§ **Task brief**
Starting at the line that holds "The width and height of the screenshot is (1456, 819)." and stopping at the line that holds "Collapse the Data side panel", restate the records below word for word, with both of those lines included.

§ **The records**
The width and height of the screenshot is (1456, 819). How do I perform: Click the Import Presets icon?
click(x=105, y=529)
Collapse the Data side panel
--
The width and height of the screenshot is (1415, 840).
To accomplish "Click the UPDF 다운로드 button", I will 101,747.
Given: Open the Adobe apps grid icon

§ **Answer area**
The width and height of the screenshot is (1456, 819). How do I perform: Click the Import Presets icon?
click(x=105, y=529)
Collapse the Data side panel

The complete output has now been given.